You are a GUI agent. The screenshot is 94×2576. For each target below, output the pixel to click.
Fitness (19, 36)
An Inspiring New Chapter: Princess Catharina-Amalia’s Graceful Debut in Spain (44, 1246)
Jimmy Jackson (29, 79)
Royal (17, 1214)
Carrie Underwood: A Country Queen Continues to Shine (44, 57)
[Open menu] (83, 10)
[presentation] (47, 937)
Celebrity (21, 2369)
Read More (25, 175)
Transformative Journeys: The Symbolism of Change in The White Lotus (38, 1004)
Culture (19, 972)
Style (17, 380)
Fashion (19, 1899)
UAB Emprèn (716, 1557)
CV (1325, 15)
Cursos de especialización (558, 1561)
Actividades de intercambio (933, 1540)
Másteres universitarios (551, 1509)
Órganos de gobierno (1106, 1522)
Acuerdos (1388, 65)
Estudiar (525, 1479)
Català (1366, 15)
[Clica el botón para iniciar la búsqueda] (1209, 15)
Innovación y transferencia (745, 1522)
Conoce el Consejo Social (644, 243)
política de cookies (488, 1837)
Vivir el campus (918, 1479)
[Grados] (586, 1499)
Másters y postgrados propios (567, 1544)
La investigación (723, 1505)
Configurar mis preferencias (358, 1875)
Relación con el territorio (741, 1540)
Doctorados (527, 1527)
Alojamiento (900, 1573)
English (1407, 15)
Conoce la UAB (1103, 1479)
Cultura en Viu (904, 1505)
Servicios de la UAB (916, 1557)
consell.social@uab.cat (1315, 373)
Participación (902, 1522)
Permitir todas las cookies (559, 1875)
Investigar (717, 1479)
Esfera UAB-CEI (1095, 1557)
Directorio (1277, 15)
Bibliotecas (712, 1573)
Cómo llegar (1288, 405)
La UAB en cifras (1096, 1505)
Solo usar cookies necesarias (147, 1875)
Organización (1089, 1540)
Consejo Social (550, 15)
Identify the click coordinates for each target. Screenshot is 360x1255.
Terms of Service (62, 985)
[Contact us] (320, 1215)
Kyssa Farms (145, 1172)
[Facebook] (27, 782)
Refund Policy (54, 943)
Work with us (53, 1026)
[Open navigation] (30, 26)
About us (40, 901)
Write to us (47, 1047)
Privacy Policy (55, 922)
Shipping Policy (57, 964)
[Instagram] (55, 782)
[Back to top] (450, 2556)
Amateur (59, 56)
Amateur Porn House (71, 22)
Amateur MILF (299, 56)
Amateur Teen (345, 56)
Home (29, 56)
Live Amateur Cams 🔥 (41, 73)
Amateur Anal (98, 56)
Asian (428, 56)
-------
> [What is required] Each record, exactly as written, is to be printed again.

> [The answer]
You are a GUI agent. The screenshot is 94×2576. For each target below, output the pixel to click.
Fitness (19, 36)
An Inspiring New Chapter: Princess Catharina-Amalia’s Graceful Debut in Spain (44, 1246)
Jimmy Jackson (29, 79)
Royal (17, 1214)
Carrie Underwood: A Country Queen Continues to Shine (44, 57)
[Open menu] (83, 10)
[presentation] (47, 937)
Celebrity (21, 2369)
Read More (25, 175)
Transformative Journeys: The Symbolism of Change in The White Lotus (38, 1004)
Culture (19, 972)
Style (17, 380)
Fashion (19, 1899)
UAB Emprèn (716, 1557)
CV (1325, 15)
Cursos de especialización (558, 1561)
Actividades de intercambio (933, 1540)
Másteres universitarios (551, 1509)
Órganos de gobierno (1106, 1522)
Acuerdos (1388, 65)
Estudiar (525, 1479)
Català (1366, 15)
[Clica el botón para iniciar la búsqueda] (1209, 15)
Innovación y transferencia (745, 1522)
Conoce el Consejo Social (644, 243)
política de cookies (488, 1837)
Vivir el campus (918, 1479)
[Grados] (586, 1499)
Másters y postgrados propios (567, 1544)
La investigación (723, 1505)
Configurar mis preferencias (358, 1875)
Relación con el territorio (741, 1540)
Doctorados (527, 1527)
Alojamiento (900, 1573)
English (1407, 15)
Conoce la UAB (1103, 1479)
Cultura en Viu (904, 1505)
Servicios de la UAB (916, 1557)
consell.social@uab.cat (1315, 373)
Participación (902, 1522)
Permitir todas las cookies (559, 1875)
Investigar (717, 1479)
Esfera UAB-CEI (1095, 1557)
Directorio (1277, 15)
Bibliotecas (712, 1573)
Cómo llegar (1288, 405)
La UAB en cifras (1096, 1505)
Solo usar cookies necesarias (147, 1875)
Organización (1089, 1540)
Consejo Social (550, 15)
Identify the click coordinates for each target. Screenshot is 360x1255.
Terms of Service (62, 985)
[Contact us] (320, 1215)
Kyssa Farms (145, 1172)
[Facebook] (27, 782)
Refund Policy (54, 943)
Work with us (53, 1026)
[Open navigation] (30, 26)
About us (40, 901)
Write to us (47, 1047)
Privacy Policy (55, 922)
Shipping Policy (57, 964)
[Instagram] (55, 782)
[Back to top] (450, 2556)
Amateur (59, 56)
Amateur Porn House (71, 22)
Amateur MILF (299, 56)
Amateur Teen (345, 56)
Home (29, 56)
Live Amateur Cams 🔥 (41, 73)
Amateur Anal (98, 56)
Asian (428, 56)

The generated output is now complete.